Often, the career of a junior officer in the military is tied to that of a higher-ranking officer. In the case of Polk, his success bound to that of Patrick Cleburne. It was under Cleburne’s command that Polk was elected to a first lieutenant’s position. In 1862, Cleburne’s regiment was transferred across the Mississippi River with many other Arkansas units and “Confederatized” into service with the Confederate army building up around Corinth. At the Battle of Shiloh, then Junior Second Lieutenant Polk was wounded in the face. He was promoted to colonel of the 15th Arkansas Infantry Regiment following Shiloh. Polk later commanded the troops covering the Confederate retreat from that campaign. He served in the campaign in Kentucky under General Kirby Smith and was wounded at the battles of Richmond and Perryville.

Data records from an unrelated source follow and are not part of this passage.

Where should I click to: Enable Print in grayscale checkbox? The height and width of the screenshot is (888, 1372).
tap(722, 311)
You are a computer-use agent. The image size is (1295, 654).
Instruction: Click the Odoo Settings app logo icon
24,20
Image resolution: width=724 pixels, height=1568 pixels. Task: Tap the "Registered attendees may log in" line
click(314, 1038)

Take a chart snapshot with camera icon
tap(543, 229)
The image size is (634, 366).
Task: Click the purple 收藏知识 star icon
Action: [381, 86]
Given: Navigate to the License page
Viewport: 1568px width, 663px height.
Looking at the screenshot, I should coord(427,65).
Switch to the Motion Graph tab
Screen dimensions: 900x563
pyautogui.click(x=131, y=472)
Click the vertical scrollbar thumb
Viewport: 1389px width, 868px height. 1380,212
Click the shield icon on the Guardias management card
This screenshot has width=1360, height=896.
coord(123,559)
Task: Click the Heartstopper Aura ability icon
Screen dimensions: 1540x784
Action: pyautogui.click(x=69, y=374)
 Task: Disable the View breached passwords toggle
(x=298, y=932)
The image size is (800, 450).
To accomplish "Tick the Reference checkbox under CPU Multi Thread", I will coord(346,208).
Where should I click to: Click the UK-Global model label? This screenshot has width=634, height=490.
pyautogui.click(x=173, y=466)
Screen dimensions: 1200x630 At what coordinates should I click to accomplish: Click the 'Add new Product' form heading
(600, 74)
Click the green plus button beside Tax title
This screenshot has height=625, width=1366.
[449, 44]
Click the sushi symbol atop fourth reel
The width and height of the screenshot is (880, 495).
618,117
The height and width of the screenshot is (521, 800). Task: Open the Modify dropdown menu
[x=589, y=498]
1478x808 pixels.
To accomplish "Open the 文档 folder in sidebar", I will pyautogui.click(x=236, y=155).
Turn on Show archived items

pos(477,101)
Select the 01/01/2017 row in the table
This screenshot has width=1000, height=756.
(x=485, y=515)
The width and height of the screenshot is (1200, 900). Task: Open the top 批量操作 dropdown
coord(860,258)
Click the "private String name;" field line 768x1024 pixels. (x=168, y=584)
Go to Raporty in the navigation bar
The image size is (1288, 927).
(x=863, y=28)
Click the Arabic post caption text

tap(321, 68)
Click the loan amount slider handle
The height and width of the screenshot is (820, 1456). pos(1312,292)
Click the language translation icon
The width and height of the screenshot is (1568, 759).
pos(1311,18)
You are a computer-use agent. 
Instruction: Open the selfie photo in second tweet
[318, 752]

15th Arkansas Flag replica.
Polk also fought at Murfreesboro, Tennessee, where his uncle, General Leonidas Polk, was in command of a division. After the Battle of Murfreesboro, Cleburne was made major general, and Polk again followed him, becoming a general and commanding Cleburne’s old brigade. When Cleburne was promoted to divisional command, Polk was appointed brigadier general from December 13, 1862. Polk took part in fighting at Stones River, Chickamauga, Chattanooga, and in the Atlanta Campaign. Polk was severely wounded in the thigh on June 17th, 1864, when the horse he was riding was stuck by a cannon ball. General Joseph Johnston remarked that “but for the valor of General Lucius Polk’s Brigade, we would not have carried the day.” He was listed thereafter as “unfit for battle.” While recuperating from his wounds, he returned to the family plantation in Tennessee, where he remained for the rest of his life. He was honorably discharged from the Army.
Polk married Sally Moore, a distant cousin, on August 19, 1863, at her family’s Forks of the Cypress plantation in Alabama. They had six children.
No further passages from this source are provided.